The reality of the cancer journey is so multi-faceted. Cancer forces a person to face his or her own mortality as symbolized by the funeral, a physical transformation as in the thy'ca survivor's weight gain, and other challenges. Each person's cancer story is so individualized.

Stories are at the centre of our human existence. They are the reason why television shows and movies are so popular, books become bestsellers, ancient texts are so sacred, and our ancestors gathered in circles around a fire. In 2011, I have been so blessed to share my story to so many people. I have also heard many stories and I look forward to 2012, a year in which I hope to share even more stories through this blog, the Thyroid Cancer Canada quarterly newsletter as a new editor, articles, journal writing, and hopefully a book.

Kris Carr is someone I hope to interview for this blog. I feel that we are kindred spirits for a few reasons. After I started this blog in April, I was amazed to learn about her and see how much her cancer journey reminded me of my own. Second, she is also a Virgo, our birthdays are one week apart. Third, she wrote something that resonated with me in her most recent blog post :

I’m an artist at my core. I struggle, snuggle, protest, pound fists, open arms, break, yell, hide and fly. That’s how I expand. How do you wrangle that!? You don’t.

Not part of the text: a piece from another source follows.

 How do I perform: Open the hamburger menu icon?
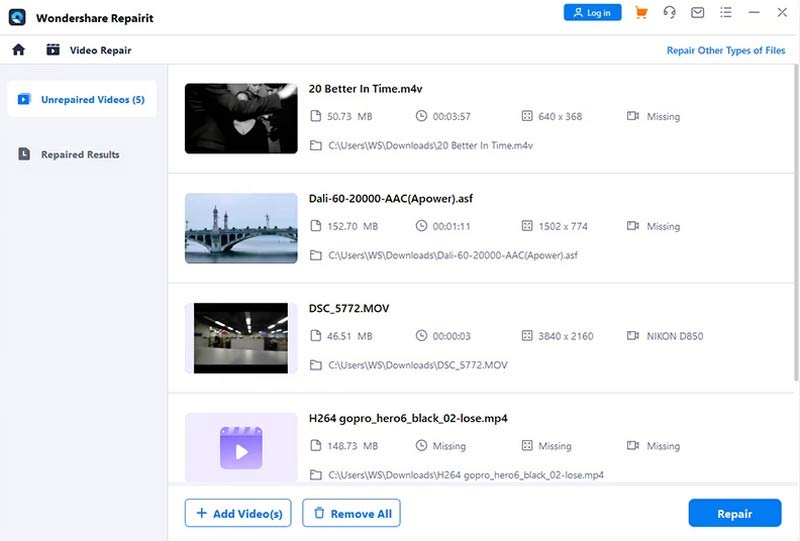725,13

As I vowed this year not to create any New Year's resolutions (I am resolution-ed out, I already have my 100 Funky Sexy Manifesto Survivor Resolutions also known as FSM, for short), I have instead made a list of things I look forward to in 2012. Kris Carr says that a very "Virgo-esque" thing to do is to assign a resolution for each month. (Do my 10 goals in 90 days count?) This is the closest I come to New Year's resolutions. Here is to sharing them with you my readers.

2012 (Looking forward to it)

- Continue self-care as a top priority (sleep, exercise, eating well, meditation, yoga) (FSM)

- Write, write, write

- Visit prospective Master of Fine Arts (MFA) programs in Creative Writing and apply to the ones I like (FSM)

- Sell my car

- Embrace my new volunteer position as News Editor and Newsletter Committee Chair for Thyroid Cancer Canada (TCC)

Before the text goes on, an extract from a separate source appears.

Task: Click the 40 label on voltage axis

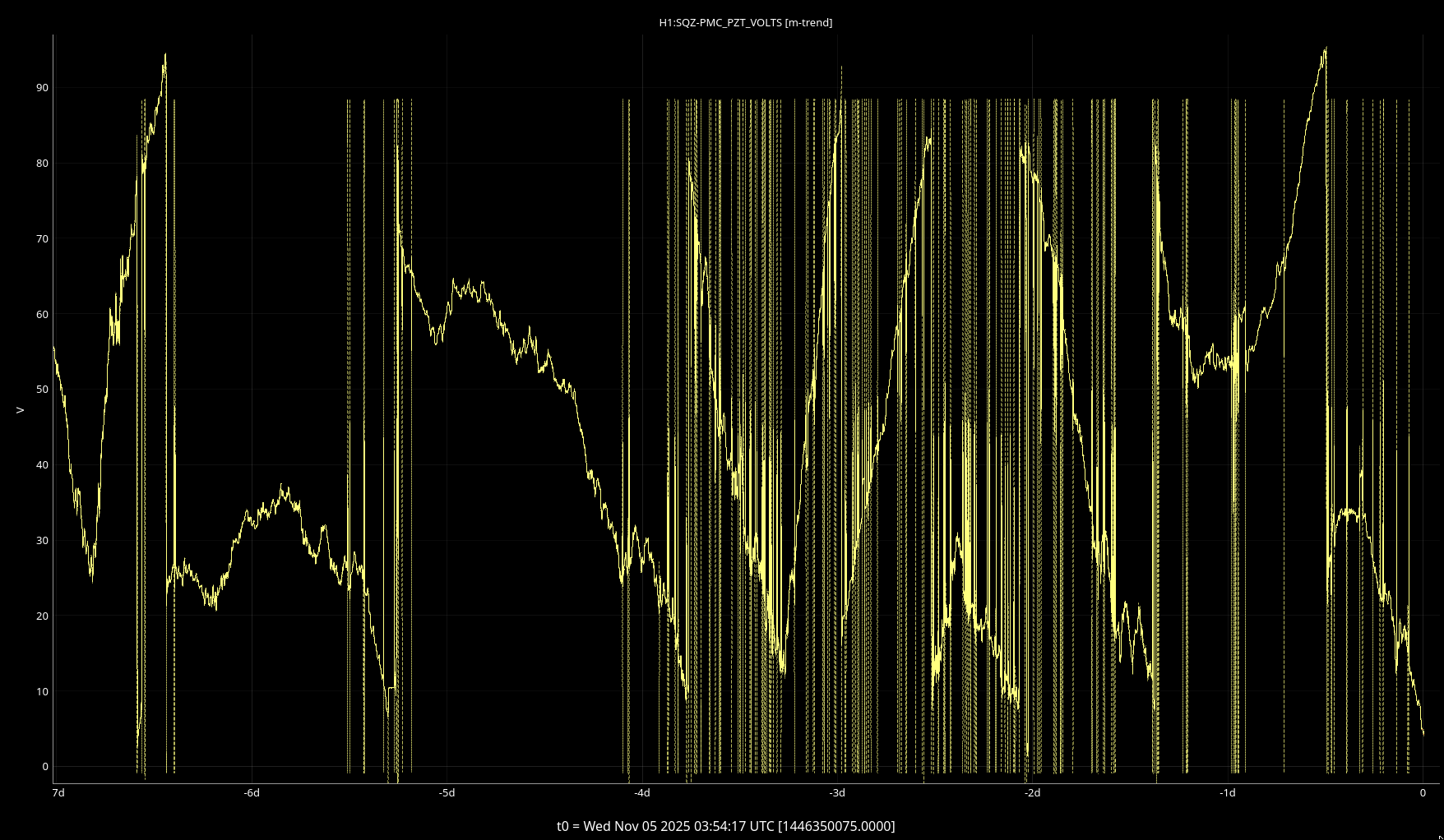Action: 42,465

- Sing in a Caribbean folk choir

- Spend more time with family

- Learn how to post videos and some podcasts on this blog

- Connect with more writers and opportunities to develop my writing (workshops, classes, retreats)

- Plan my wedding (FSM)

- Run in an event

- Do the Crazy Sexy 21-Day Cleanse (FSM)

- Complete one of my book ideas and send out queries to potential publishers (FSM)

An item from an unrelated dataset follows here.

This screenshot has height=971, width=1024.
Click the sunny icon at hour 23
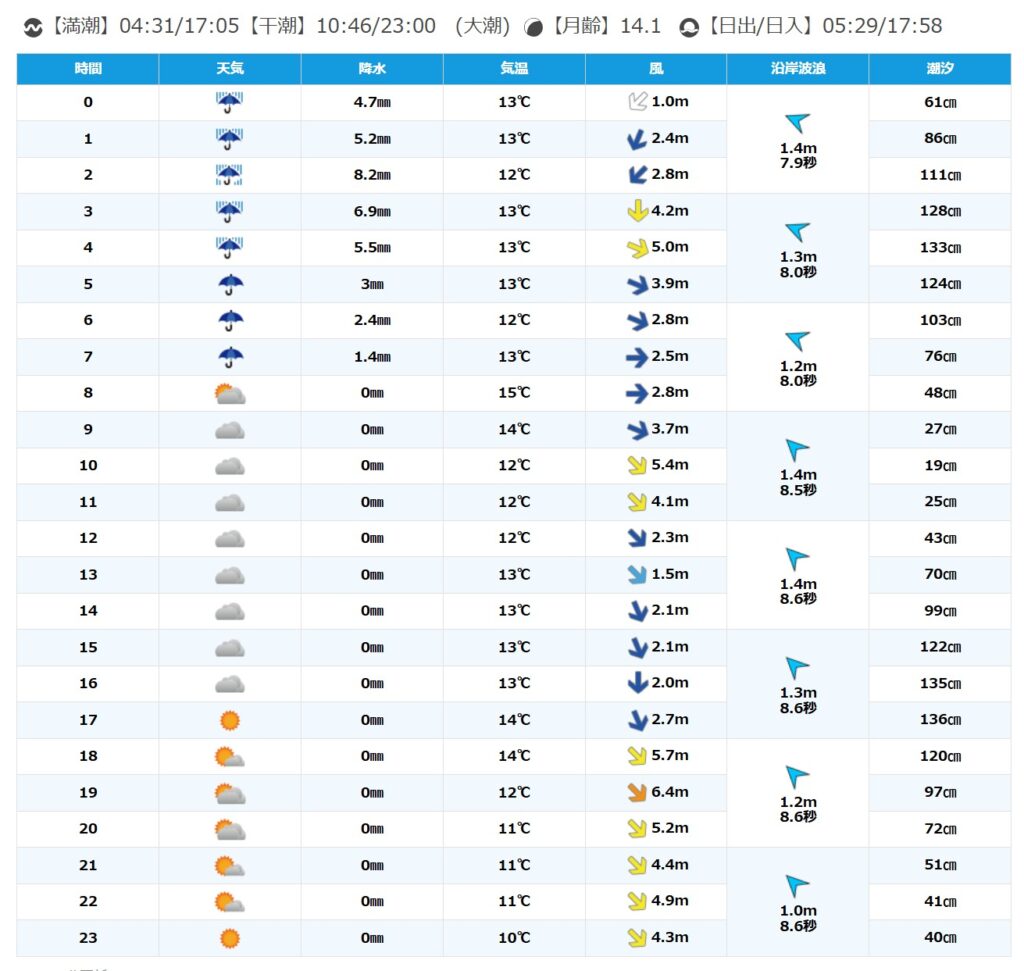[229, 938]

- Be a better kindergarten teacher, writer, partner, sister, family member, and friend

- Move to a nicer, cheaper apartment (FSM)

- Worry less

- Introduce more raw foods on my vegan plate

- Run in an event (FSM)

- Forgive more (FSM)

- Do more speaking engagements (FSM)

- Be more assertive (FSM)

- Spend more time with nature

- Clean house (FSM)

- Budget better

- Read more books and see more movies (FSM)

- Incorporate the 7 principles of Kwanzaa (Nguzo Saba) into my everyday

I realize that putting all this out there, I am taking a bit of a risk. By sharing my vision with y'all, I am feeling a level of accountability for following through... although I must confess that I do have a tendency to overcommit. (I hope I didn't this time.) Also, some of the items on this list sound suspiciously like resolutions. Oh, what the heck? So what if there are some resolutions stuck in there. I have a great feeling about this year.

I wish you and your family a very happy, healthy, and blessed 2012. Happy New Year!!!